What to produce = Please reproduce every one of the following items word for word.
-- START Supplied records --
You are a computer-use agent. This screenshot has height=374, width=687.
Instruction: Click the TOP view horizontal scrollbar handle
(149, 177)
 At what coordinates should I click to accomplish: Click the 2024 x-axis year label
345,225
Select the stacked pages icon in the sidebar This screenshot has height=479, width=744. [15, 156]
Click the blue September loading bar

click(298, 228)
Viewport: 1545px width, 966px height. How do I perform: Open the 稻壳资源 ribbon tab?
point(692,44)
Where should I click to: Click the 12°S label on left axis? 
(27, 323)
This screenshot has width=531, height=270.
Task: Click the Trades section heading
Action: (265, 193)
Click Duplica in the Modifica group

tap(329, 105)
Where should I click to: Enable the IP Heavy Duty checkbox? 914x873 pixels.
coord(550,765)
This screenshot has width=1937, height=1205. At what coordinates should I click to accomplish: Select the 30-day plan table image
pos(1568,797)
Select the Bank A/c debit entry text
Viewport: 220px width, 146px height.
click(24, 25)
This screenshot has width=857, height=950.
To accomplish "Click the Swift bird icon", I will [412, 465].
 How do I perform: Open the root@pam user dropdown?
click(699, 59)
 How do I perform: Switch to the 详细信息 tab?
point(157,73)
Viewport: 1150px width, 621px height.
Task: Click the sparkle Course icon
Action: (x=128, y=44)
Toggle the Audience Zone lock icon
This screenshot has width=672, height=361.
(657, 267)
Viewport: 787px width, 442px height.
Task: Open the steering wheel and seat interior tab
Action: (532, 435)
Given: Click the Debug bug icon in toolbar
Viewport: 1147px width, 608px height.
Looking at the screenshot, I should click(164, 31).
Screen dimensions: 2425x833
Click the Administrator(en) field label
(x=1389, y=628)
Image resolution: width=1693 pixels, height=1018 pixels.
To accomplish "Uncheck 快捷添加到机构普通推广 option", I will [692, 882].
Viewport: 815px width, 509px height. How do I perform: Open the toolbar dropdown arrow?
-- END Supplied records --
Answer to this exercise =
You are a computer-use agent. This screenshot has height=374, width=687.
Instruction: Click the TOP view horizontal scrollbar handle
(149, 177)
 At what coordinates should I click to accomplish: Click the 2024 x-axis year label
345,225
Select the stacked pages icon in the sidebar This screenshot has height=479, width=744. [15, 156]
Click the blue September loading bar

click(298, 228)
Viewport: 1545px width, 966px height. How do I perform: Open the 稻壳资源 ribbon tab?
point(692,44)
Where should I click to: Click the 12°S label on left axis? 
(27, 323)
This screenshot has width=531, height=270.
Task: Click the Trades section heading
Action: (265, 193)
Click Duplica in the Modifica group

tap(329, 105)
Where should I click to: Enable the IP Heavy Duty checkbox? 914x873 pixels.
coord(550,765)
This screenshot has width=1937, height=1205. At what coordinates should I click to accomplish: Select the 30-day plan table image
pos(1568,797)
Select the Bank A/c debit entry text
Viewport: 220px width, 146px height.
click(24, 25)
This screenshot has width=857, height=950.
To accomplish "Click the Swift bird icon", I will [412, 465].
 How do I perform: Open the root@pam user dropdown?
click(699, 59)
 How do I perform: Switch to the 详细信息 tab?
point(157,73)
Viewport: 1150px width, 621px height.
Task: Click the sparkle Course icon
Action: (x=128, y=44)
Toggle the Audience Zone lock icon
This screenshot has width=672, height=361.
(657, 267)
Viewport: 787px width, 442px height.
Task: Open the steering wheel and seat interior tab
Action: (532, 435)
Given: Click the Debug bug icon in toolbar
Viewport: 1147px width, 608px height.
Looking at the screenshot, I should click(164, 31).
Screen dimensions: 2425x833
Click the Administrator(en) field label
(x=1389, y=628)
Image resolution: width=1693 pixels, height=1018 pixels.
To accomplish "Uncheck 快捷添加到机构普通推广 option", I will [692, 882].
Viewport: 815px width, 509px height. How do I perform: Open the toolbar dropdown arrow?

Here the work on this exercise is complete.